Ce manuscrit a présenté les résultats obtenus à la suite de deux expériences de haute précision concernant les transitions β+ de Fermi super-permises dans les noyaux riches en protons 62Ga (Z = 31, TZ = 0) et 38Ca (Z = 20, TZ = −1). L’intérêt des études menées est de mettre à l’épreuve les prédictions de modèles théoriques rattachés à la description des interactions fondamentales opérant à l’échelle subatomique. La détermination expérimentale des durées de vie comparées (ƒt) pour ces transitions permet de vérifier directement l’hypothèse de conservation du courant vectoriel (CVC) hadronique dans les processus régis par l’interaction faible. La comparaison systématique des valeurs corrigées Ft (0+ → 0+, T= 1) associées à de telles transitions donne une valeur à l’élément Vud de la matrice de mélange de saveur des quarks (CKM) du Modèle Standard et demeure aujourd’hui l’outil le plus précis pour tester l’unitarité de cette matrice. Par ailleurs, ces émetteurs β (62Ga, 38Ca) s’avèrent des candidats de choix dès lors qu’il s’agit de valider la modélisation théorique des interactions ne conservant pas la symétrie de l’isospin dans les noyaux situés loin de la stabilité. Plus généralement, c’est la fiabilité des corrections calculées pour rendre compte de ces effets sensibles aux détails de la structure nucléaire qui est questionnée.

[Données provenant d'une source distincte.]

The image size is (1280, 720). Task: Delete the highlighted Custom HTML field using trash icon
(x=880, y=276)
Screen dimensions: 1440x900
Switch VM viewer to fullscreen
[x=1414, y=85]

L’étude de la décroissance β−γ de 62Ga visait la détermination précise du rapport d’embranchement de la transition de Fermi reliant les états isobarique analogues (0+, T = 1) dans les noyaux partenaires. L’expérience JYFL05 a été réalisée auprès du séparateur en ligne IGISOL à l’Université de Jyväskylä. La sélection isotopique opérée à l’aide du piège magnétique de type Penning (JYFLTRAP) a permis de disposer d’un faisceau secondaire de haute pureté durant une partie de la prise de données. L’emploi d’un dispositif expérimental de détection adéquat a permis la mesure absolue et précise du rapport d’embranchement recherché.

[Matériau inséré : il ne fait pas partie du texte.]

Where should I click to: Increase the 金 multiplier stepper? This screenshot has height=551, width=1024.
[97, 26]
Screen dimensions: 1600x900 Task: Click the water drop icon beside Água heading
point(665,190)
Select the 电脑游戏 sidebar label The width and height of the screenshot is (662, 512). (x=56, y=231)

L’exploitation des spectres en énergie γ s’est avérée une tâche particulièrement délicate du fait des phénomènes de dérive constatées et surtout de l’absence de raies γ de référence à haute énergie. La mise en place d’une procédure d’analyse spécifique a permis de résoudre certaines des difficultés rencontrées. Par ailleurs, le recours à la technique add-back lors de la sommation des énergies γ a permis de gagner en efficacité de détection photopic et a conduit à une amélioration significative du rapport signal/bruit. L’ensemble de ces traitements a rendu possible l’observation de raies γ consécutives à l’émission β de 62Ga de très faible intensité. Ainsi, quatre raies γ identifiées aux énergies : 851, 1388, 1852 et 2227 keV, d’une intensité typiquement de l’ordre de 0.020 %, ont été assignées au schéma de niveaux excités dans le

62Zn. Les intensités mesurées pour ces transitions ont servi à l’évaluation de l’intensité totale des branches β non-analogues et donc à l’établissement du taux d’alimentation de l’état analogue 0+ dans le 62Zn : B.R.A(62Ga) = 99.893 (24)%. La nouvelle force de transition corrigée déterminée : Ft(62Ga) = 3071.4 (72) s atteint désormais une précision égale à 2.34‰. Elle est en accord appréciable avec les 12 autres valeurs étudiées avec précision et recensées dans la littérature. L’ensemble des informations issues de la désintégration β nucléaire valide l’hypothèse CVC à une excellente échelle de précision 2.6×10−4 et ne semble pas indiquer, du moins à l’état actuel des connaissances, la violation de l’unitarité de la matrice de Cabibbo-Kobayashi-Maskawa.